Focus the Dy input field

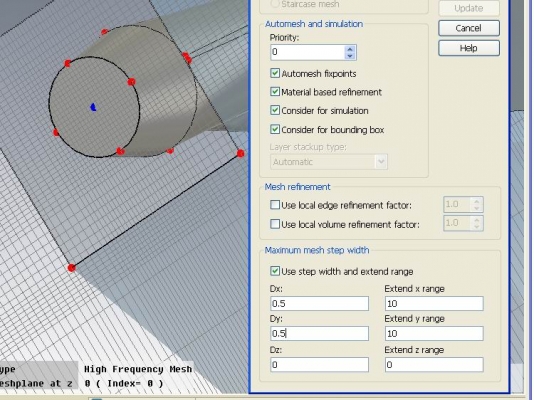[319, 333]
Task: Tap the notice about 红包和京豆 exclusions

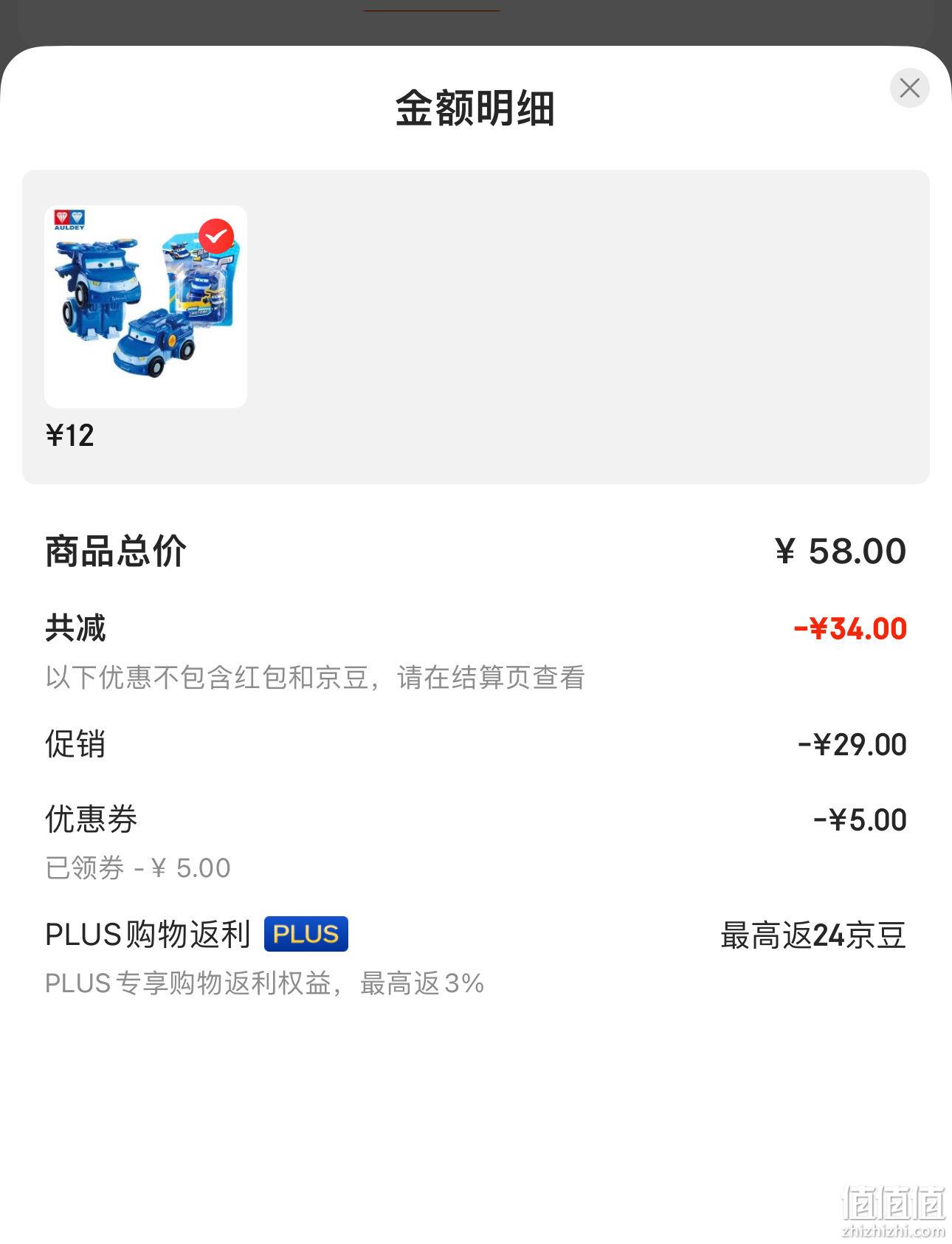Action: pos(315,677)
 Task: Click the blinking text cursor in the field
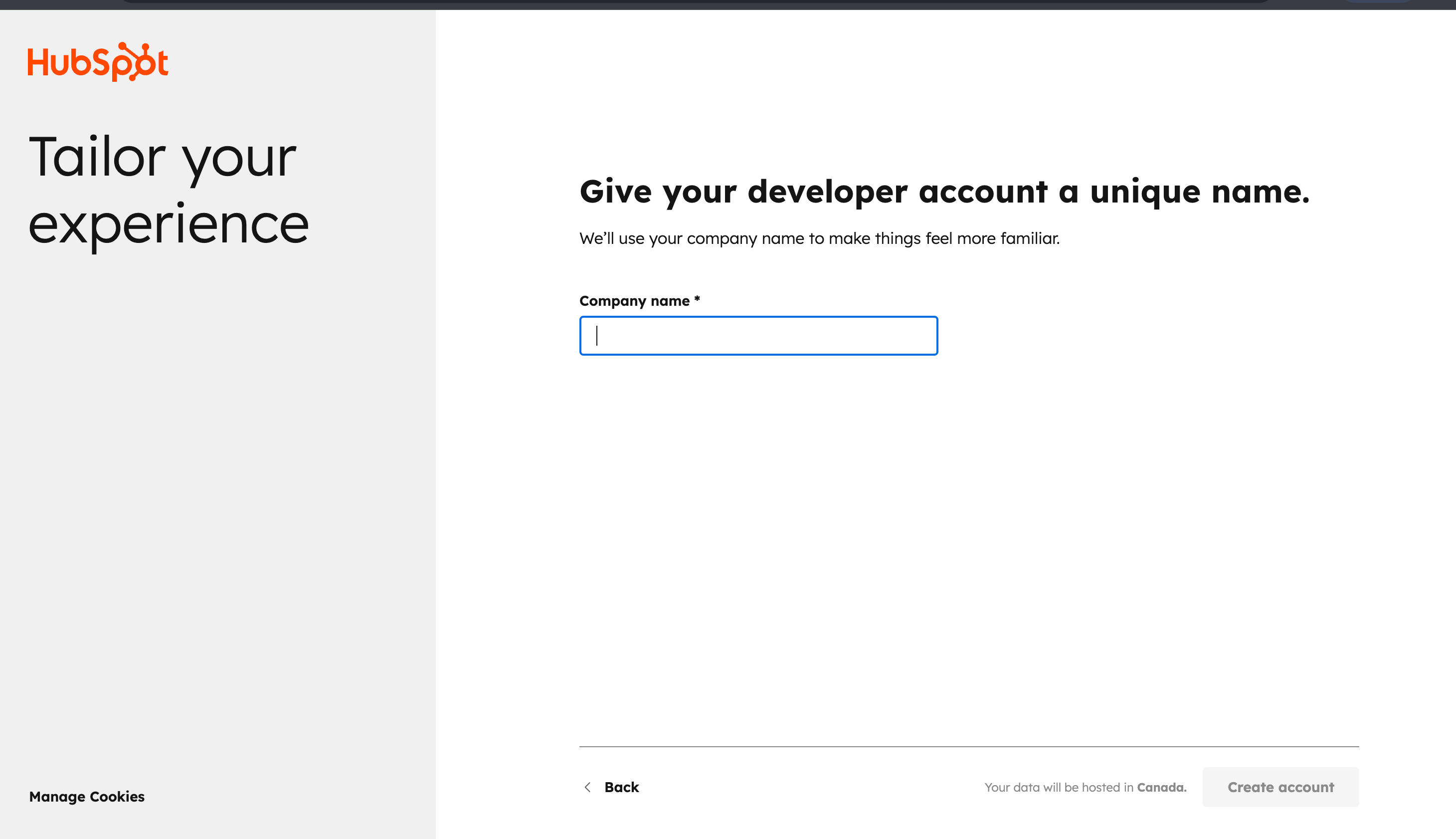(597, 335)
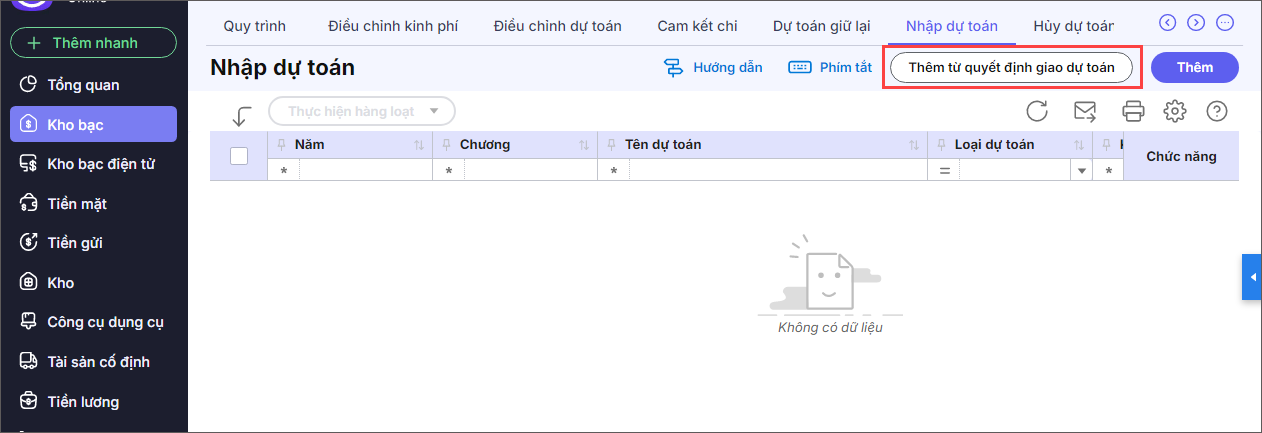Toggle sort on Tên dự toán column

tap(914, 145)
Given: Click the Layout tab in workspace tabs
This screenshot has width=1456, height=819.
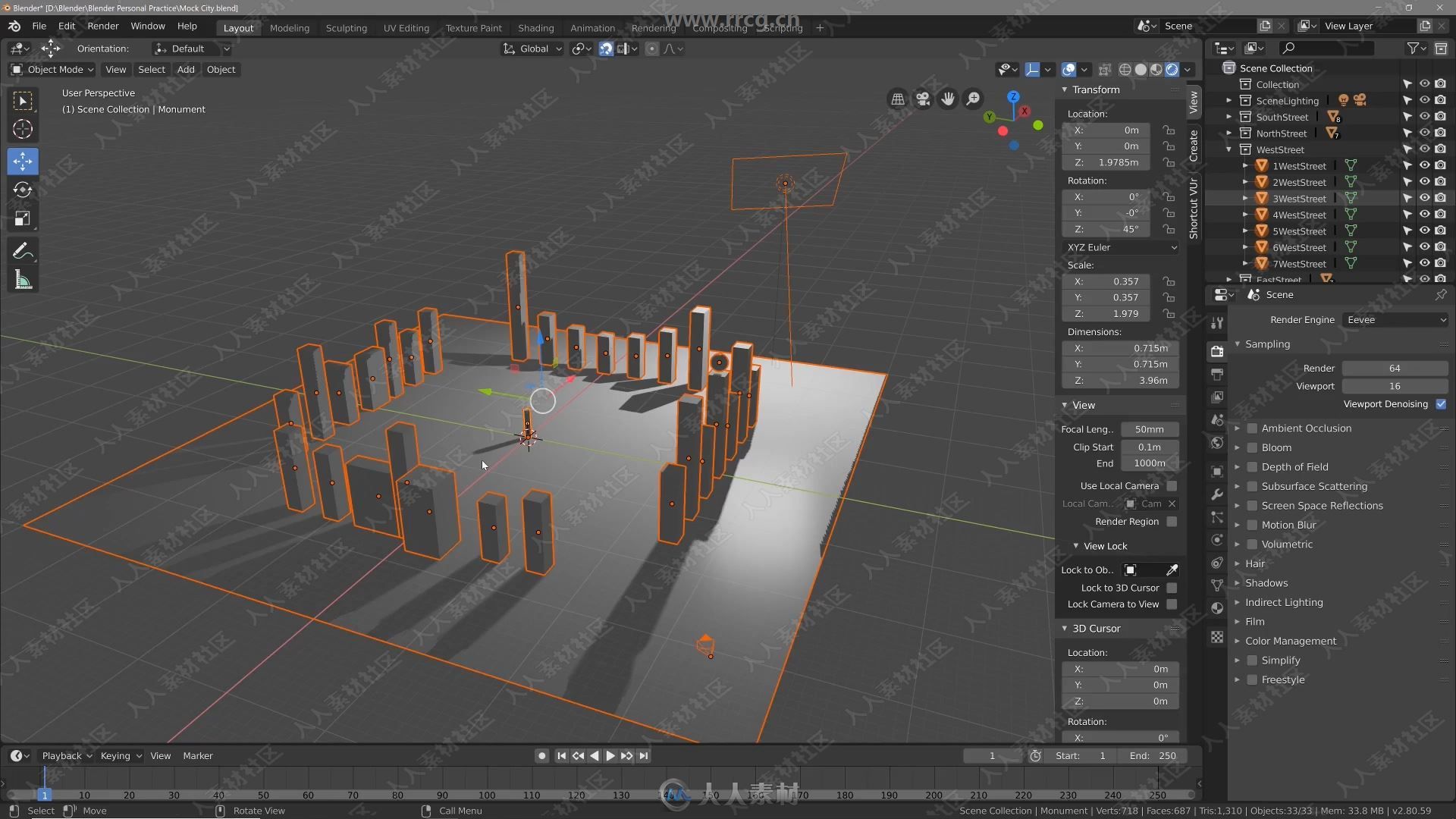Looking at the screenshot, I should click(x=237, y=27).
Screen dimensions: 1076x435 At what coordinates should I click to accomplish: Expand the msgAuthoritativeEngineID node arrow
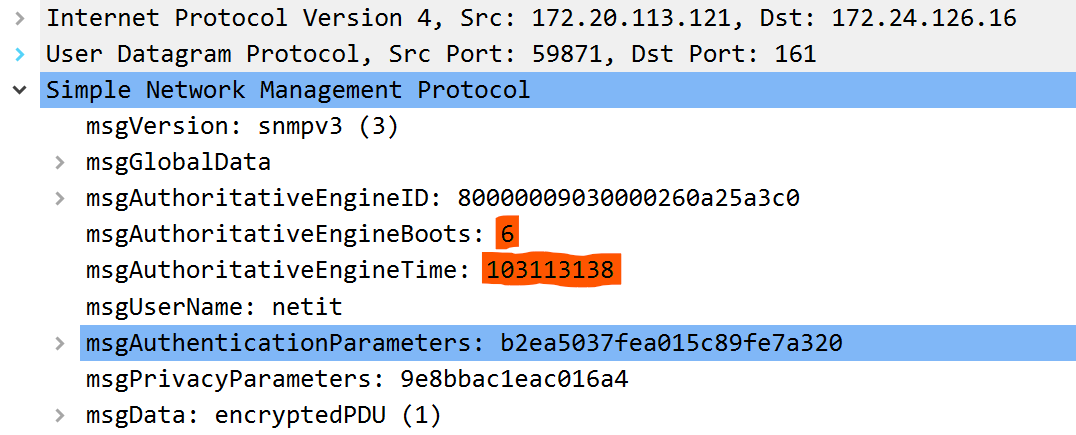(x=60, y=198)
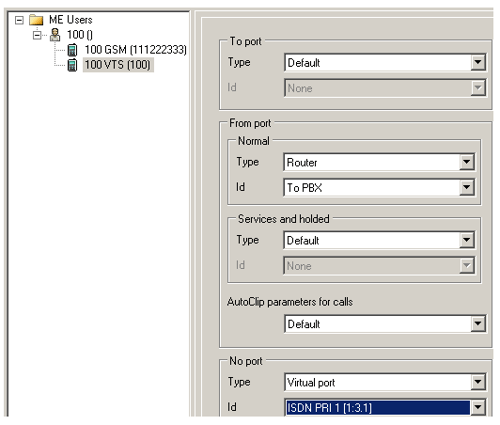
Task: Select the ME Users label
Action: pos(71,20)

******************************

Rewrite all of the items above with "field" replaced by "box" and everything else left unchanged. Leave the pictures out.

• **Answer to the problem**:
Focus the Dy input box

[319, 333]
Task: Tap the notice about 红包和京豆 exclusions

Action: pos(315,677)
 Task: Click the blinking text cursor in the box
(597, 335)
Toggle sort on Tên dự toán column

tap(914, 145)
Given: Click the Layout tab in workspace tabs
This screenshot has width=1456, height=819.
Looking at the screenshot, I should click(x=237, y=27).
Screen dimensions: 1076x435 At what coordinates should I click to accomplish: Expand the msgAuthoritativeEngineID node arrow
(x=60, y=198)
Task: Select the ME Users label
Action: pos(71,20)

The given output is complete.